Entering edit mode
4.9 years ago
CY
▴
750
Most curated pathway gene sets are simple gene lists. If each gene in the list is weighted or ranked based on its relative expression level, would such gene set be more robust when used for pathway enrichment analysis?
Hi CY,
I'd guess that would be true if there is a direct relationship between gene expression and enzyme-activity (which is more or less the same for all genes).
You have also the ambiguity between gene-centered pathway annotation and expression of gene isoforms which might or might not different functions/target organelles/secretion pathways.
I would estimate it will take us a lot of years to have such an insight understanding the molecular functions and relationships that we can get robust pathway enrichment analyses by using the expression levels.
Best,
Michael
I guess that the direct relationship between gene expression and enzyme-activity is the underlying assuption even for current non-weighted pathway gene set.
The more important thing is whether activated pathway defines fixed ranking of expression gene set.

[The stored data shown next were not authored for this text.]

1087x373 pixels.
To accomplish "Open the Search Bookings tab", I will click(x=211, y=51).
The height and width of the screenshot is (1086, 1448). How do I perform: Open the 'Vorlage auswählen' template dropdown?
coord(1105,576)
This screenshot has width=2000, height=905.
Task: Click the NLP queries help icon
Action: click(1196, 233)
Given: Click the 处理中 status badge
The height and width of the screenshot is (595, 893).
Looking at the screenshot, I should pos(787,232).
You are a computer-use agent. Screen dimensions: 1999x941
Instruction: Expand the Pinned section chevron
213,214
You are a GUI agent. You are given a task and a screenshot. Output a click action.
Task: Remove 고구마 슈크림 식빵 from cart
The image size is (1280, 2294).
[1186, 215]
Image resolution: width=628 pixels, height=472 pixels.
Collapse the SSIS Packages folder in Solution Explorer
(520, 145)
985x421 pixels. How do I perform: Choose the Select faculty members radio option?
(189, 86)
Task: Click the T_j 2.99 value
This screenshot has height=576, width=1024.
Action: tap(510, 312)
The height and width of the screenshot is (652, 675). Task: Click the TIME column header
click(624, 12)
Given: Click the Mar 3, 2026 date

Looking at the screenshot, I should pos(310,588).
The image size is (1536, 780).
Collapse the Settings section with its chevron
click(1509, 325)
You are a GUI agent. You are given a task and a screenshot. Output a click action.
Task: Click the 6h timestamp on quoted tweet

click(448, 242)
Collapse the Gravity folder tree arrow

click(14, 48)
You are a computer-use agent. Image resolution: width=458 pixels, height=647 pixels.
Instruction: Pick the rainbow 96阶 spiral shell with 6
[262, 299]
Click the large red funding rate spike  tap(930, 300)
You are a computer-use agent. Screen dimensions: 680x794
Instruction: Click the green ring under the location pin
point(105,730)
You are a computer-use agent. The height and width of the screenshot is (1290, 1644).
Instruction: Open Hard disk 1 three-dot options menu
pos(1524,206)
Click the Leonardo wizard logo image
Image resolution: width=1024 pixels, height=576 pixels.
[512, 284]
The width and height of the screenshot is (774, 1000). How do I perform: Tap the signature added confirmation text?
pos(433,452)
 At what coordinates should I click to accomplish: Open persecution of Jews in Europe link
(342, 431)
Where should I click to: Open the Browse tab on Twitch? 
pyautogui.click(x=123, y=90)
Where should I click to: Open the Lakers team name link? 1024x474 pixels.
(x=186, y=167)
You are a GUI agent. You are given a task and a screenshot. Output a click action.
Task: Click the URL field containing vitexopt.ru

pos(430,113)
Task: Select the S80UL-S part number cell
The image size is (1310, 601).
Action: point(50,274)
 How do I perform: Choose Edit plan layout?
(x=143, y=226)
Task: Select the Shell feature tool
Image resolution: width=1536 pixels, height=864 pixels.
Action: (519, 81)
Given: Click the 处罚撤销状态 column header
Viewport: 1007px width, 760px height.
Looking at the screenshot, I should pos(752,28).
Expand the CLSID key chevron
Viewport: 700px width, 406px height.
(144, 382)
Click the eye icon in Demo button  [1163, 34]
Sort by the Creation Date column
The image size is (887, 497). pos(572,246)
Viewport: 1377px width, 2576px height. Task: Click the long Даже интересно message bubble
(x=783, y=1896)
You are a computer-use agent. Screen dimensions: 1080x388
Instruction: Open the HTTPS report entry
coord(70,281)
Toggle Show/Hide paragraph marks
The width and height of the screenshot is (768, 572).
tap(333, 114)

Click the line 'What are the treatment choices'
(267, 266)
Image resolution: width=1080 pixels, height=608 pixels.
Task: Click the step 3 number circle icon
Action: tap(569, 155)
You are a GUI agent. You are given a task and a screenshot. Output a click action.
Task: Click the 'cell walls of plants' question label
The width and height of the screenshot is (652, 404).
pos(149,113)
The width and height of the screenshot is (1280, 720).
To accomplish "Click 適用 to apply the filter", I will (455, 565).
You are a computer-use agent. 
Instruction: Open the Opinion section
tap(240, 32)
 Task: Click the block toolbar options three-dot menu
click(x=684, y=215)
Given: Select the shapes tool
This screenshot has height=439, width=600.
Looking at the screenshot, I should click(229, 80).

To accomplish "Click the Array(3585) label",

Maybe for either biological or technical reasons, both A>B>C and B>A>C (A, B and C are expression level of specific gene) indicate the activation of same pathway.
To my understanding, having the fitting gene expression profile is the necessary condition, that a pathway might be activated in your sample. But it's not the sufficient condition. Some enzymes might be present, but in an inactive state.
To make some robust statements, you can correlate the gene expression with the corresponding enzymatic activity. If gene A's enzyme is a rate limiting step in pathway 1 but not in pathway 2, and gene A is lowly expressed it would increase the probability of pathway 2 over pathway 1.
I once tried to integrate the KM values of Brenda into a petri net of a metabolic pathway (manually) and it was a pain in the neck.
Not quite. The underlying assumption is that an increase in expression is correlated with an increase in activity (and vice versa), but that doesn't imply that 100 copies of protein A means the same thing as 100 copies of protein B.